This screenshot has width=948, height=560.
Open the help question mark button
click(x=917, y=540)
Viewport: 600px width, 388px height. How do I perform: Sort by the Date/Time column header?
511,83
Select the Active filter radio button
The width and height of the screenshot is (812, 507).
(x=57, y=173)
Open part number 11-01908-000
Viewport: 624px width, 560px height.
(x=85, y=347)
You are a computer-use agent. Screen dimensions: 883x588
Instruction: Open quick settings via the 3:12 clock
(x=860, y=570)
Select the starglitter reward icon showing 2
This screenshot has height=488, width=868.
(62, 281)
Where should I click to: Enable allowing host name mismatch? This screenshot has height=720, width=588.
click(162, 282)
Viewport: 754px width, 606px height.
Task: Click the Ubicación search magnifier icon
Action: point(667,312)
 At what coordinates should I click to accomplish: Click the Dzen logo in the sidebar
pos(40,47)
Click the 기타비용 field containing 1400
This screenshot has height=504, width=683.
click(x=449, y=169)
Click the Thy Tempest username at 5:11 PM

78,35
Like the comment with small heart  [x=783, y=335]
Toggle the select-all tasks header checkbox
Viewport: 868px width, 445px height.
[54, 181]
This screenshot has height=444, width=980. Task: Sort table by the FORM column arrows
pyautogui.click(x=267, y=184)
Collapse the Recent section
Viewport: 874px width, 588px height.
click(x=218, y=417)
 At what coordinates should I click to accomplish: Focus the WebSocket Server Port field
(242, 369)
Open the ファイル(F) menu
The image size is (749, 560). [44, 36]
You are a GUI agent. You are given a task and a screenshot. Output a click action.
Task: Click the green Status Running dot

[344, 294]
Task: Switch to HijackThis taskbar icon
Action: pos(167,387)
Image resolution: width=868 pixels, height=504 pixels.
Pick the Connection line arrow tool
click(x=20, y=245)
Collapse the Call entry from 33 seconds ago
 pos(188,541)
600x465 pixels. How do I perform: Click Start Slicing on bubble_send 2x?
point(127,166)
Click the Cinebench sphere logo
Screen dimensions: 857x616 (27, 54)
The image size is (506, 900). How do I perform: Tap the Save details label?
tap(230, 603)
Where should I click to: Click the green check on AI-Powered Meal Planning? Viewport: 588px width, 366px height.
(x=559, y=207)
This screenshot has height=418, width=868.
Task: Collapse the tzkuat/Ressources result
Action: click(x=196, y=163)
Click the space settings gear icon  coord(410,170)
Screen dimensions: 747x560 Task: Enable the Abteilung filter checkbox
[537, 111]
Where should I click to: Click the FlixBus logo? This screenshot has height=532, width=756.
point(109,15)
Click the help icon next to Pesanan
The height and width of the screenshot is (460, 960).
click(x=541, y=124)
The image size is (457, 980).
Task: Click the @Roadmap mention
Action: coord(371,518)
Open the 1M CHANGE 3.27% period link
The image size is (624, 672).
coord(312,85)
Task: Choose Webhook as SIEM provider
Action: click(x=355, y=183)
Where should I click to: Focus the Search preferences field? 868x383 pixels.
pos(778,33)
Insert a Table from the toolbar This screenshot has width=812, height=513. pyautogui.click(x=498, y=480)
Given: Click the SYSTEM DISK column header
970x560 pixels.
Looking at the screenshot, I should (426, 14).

────

For each line above that carries the word "agent", copy it out.

• WORKED SOLUTION
You are a computer-use agent. Screen dimensions: 883x588
You are a GUI agent. You are given a task and a screenshot. Output a click action.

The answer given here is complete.